Neoklasik resmin kökleri 18. yy la dayanır. Ve 19. yy ın ortalarına kadar devam eder. Gelişim nedenlerinden biri arkeolojik araştırmaların ve buna bağlı kazıların artışıdır. Yunan ve Roma dünyasına duyulan ilgi sistematik hale dönüştü. Araştırmalar sonucunda incelemeler yayınlanmıştır. Okunmasına izin verilen bu incelemelerle halkın antik Yunan’ın abidelelerini tanıma başladı. Alman sanat tarihçi JohannJoachim Wincklemann Yunan eserlerinin taklitlerinin resme ve heykele yansıması isimli kitabını Dresden’de yayınladı. Yazılarında, betimlemede aşırılığı kusur sayan Yunan sanatına dikkat çekerek sanatın “soylu sadeliği” ve “ağır başlı” azameti özenmesi gerektiğini savundu. Ona göre insanlığı temsil eden doğal güzelliğin tersine kusursuz olan güzelliğin, kutsal olanın betimlenmesini önerdi. Bu kusursuz resimlerdeki ilk betimlenişlerden biri eski uygarlık aşkı yüzünden Roma’ya yerleşen başka bir Alman Antonraphael Mengs’in çalışmasında görülür. Bu sanat ekolü 18. yy ın karmaşık kültürel bağlamında Barok tarzın aşırılığına ve Rokoko’nun dünyevi ve erotik karakterine tepki olarak gelişmeye başladı. Kahramanlık temalarının yerini antik tarih temaları aldı. Barok ve Rokoko’daki renk etkileşiminin ve baş döndürücü kompozisyonları yerini çizgiye, ışık-gölge tekniğine ve insan vücudunun klasik oranlarına dayalı sert kompozisyonlar aldı. Aynı zamanda uygulamalarında Rönesans resim tekniklerine döndüler. Neoklasik ressamlar antik mimarinin, kostümün ve sanat eserlerinin titiz ve dikkatli yapılmış yorumuna erişebilmek için Raphaello, Correggio ve hatta Carraccis’in tarzına döndüler. Neoklasisizmle birlikte dizayn, ışık-gölge tekniği, klasik oranlar ve gerçekçi perspektif resmin temel öğeleri haline geldi. Ele alınan tema ister mitolojik ister tarihi olsun, bunlar ozamandan sonra resmi sanat eğitimine göre bir ressamın uymak zorunda olduğu kurallardı. Oryantalist tema bile çalışılıyor olsa figürler mutlaka standart oranlara, ışık-gölge tekniğinin geleneksel kullanımına estetik yorumuna uygun olmalıdır.

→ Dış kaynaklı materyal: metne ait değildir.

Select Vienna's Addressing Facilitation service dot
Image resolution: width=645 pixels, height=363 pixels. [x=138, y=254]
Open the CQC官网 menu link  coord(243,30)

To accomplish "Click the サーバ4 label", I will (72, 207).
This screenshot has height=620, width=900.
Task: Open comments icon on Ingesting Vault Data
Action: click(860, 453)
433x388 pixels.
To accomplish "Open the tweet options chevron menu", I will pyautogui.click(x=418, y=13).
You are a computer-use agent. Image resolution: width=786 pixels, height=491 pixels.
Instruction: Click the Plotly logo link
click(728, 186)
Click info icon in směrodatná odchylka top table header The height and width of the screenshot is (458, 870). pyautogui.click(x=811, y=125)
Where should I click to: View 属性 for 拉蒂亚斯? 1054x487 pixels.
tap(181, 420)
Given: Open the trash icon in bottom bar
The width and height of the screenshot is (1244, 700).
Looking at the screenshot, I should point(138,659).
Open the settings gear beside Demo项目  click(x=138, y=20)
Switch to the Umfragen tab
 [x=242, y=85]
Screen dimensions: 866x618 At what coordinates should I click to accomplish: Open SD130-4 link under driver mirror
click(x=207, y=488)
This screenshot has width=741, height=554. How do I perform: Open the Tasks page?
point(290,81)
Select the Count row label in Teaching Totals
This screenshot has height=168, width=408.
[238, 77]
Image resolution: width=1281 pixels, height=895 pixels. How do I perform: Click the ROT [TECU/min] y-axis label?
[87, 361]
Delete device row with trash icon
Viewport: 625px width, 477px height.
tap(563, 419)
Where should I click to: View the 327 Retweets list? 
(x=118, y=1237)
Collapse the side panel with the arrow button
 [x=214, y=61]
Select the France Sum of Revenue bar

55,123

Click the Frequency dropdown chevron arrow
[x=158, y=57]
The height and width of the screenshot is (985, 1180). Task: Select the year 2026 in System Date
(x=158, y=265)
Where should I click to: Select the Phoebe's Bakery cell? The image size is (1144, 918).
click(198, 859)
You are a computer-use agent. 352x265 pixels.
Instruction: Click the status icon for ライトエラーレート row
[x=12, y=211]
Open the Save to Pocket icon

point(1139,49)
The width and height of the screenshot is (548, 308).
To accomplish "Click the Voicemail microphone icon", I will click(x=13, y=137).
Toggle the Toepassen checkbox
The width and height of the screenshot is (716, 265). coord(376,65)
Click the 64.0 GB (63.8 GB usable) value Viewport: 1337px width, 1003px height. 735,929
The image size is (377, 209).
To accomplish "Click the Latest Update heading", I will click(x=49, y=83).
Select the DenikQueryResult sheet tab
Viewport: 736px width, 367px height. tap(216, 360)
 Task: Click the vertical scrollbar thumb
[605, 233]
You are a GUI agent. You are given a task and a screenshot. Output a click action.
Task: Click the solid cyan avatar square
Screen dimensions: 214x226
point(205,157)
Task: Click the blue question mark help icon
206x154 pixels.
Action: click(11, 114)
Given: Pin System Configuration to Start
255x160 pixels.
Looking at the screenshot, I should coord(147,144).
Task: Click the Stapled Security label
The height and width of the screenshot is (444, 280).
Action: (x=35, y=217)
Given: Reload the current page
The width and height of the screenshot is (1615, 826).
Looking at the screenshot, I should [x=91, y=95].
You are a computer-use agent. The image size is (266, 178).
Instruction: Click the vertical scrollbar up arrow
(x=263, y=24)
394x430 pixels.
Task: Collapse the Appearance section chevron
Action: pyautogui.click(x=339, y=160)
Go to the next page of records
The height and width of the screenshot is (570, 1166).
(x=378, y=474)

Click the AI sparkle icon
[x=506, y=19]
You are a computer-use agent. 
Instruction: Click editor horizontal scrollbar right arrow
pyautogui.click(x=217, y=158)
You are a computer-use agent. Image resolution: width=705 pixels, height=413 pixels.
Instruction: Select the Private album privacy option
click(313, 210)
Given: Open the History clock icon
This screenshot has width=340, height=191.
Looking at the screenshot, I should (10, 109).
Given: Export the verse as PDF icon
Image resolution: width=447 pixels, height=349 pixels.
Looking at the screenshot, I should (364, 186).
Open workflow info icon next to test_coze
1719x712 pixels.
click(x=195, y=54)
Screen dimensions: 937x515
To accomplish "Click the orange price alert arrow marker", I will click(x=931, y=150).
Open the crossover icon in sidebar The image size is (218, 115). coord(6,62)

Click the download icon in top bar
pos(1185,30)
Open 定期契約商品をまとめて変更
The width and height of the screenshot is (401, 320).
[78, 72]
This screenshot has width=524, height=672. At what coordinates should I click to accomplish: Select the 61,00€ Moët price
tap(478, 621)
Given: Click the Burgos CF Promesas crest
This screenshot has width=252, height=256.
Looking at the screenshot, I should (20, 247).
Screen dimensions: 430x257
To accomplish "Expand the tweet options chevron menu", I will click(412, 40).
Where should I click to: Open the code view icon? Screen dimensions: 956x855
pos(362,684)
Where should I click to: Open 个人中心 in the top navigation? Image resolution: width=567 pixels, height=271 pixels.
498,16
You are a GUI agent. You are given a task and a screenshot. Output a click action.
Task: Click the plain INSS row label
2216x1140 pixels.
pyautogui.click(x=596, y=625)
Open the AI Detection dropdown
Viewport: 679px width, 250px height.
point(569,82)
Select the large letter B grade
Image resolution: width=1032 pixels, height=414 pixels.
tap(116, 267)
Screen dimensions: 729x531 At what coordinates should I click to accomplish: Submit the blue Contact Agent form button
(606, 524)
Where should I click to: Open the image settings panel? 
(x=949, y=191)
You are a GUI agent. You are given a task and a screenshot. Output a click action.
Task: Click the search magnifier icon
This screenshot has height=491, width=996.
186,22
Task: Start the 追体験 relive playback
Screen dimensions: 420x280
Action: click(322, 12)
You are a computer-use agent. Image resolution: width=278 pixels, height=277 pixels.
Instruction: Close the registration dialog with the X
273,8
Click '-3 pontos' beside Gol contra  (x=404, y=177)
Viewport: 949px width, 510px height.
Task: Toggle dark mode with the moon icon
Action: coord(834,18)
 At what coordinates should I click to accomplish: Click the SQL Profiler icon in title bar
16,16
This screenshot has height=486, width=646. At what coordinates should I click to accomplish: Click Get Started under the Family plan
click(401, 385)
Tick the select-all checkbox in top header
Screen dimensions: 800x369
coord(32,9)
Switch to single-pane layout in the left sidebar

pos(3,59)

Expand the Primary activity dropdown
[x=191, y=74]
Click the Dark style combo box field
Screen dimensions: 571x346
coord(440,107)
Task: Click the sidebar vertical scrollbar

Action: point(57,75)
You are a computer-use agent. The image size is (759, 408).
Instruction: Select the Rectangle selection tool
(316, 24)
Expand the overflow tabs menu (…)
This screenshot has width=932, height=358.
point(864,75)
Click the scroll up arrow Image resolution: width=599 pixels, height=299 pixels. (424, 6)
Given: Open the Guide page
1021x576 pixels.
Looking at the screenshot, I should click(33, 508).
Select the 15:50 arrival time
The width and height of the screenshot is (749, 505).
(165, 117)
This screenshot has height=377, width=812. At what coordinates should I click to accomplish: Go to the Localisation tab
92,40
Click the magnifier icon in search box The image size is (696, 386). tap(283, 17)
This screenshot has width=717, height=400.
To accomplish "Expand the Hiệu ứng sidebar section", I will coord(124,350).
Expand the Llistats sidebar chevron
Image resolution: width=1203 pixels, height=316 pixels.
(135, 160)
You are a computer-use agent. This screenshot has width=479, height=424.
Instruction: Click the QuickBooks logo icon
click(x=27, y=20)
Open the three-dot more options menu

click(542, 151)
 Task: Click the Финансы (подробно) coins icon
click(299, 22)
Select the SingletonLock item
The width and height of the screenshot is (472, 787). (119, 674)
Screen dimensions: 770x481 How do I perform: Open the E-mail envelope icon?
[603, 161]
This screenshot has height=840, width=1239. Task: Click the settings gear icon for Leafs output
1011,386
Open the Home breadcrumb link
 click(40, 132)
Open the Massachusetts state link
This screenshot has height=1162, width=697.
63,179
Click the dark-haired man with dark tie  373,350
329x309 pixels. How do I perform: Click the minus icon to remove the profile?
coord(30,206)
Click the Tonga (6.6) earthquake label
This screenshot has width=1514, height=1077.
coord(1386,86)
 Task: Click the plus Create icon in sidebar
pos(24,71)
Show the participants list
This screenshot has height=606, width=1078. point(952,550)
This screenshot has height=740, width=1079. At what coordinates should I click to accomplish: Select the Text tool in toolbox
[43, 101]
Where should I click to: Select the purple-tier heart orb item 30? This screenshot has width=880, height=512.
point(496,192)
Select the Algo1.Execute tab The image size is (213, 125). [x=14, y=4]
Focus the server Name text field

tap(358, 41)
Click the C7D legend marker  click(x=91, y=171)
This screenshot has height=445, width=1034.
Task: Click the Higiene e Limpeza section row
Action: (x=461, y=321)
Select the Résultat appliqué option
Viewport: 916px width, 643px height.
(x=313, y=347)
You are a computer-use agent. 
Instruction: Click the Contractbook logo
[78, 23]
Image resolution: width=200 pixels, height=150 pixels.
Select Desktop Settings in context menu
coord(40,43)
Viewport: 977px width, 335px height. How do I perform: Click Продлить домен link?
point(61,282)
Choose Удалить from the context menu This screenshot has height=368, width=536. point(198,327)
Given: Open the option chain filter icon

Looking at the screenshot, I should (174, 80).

Romantizm sürekli değişen dünyada insan soyunun ve sanatının yerini tanımlamak isteyenler tarafından benimsenmiştir. Akademizm ise değişime karşı çıkan sanatın sosyal ve kültürel konumunu koruması gerektiğini savunanlar tarafından destekleniyordu. Sanata karşı alınan bu tutumlar 19. yy politikasının karmaşıklığını da yansıtır. Bazı sanatçılar bu kurallardan rahatsız olmaya başlamışlardı. Bunlar arasında romantik ressam olarak bilinen Eugene Delacroix kendini klasik temalardan uzak tutmuş daha geleneksel olan ışık-gölge tekniğine bağlı kalmadan figürlerine doğrudan boya kullanarak biçimlendirdiği bir yöntem kullanmaya ve işlerini drama ve dinamizm hissiyle doldurmaya başlamıştır. Özgürlükle ilgili romantik düşünceler modern tarihi yanı sıra orta çağ tarihine ve diğer çağdaş uygarlıklara duyulan ilgi yeni kompozisyon üsluplarının ve orijinal konuların gelişmesine yol açtı. Bu akımın en önemli sanatçıları Fransisko Goyan, Teodore Gericault, Eugene Delacroix’dir.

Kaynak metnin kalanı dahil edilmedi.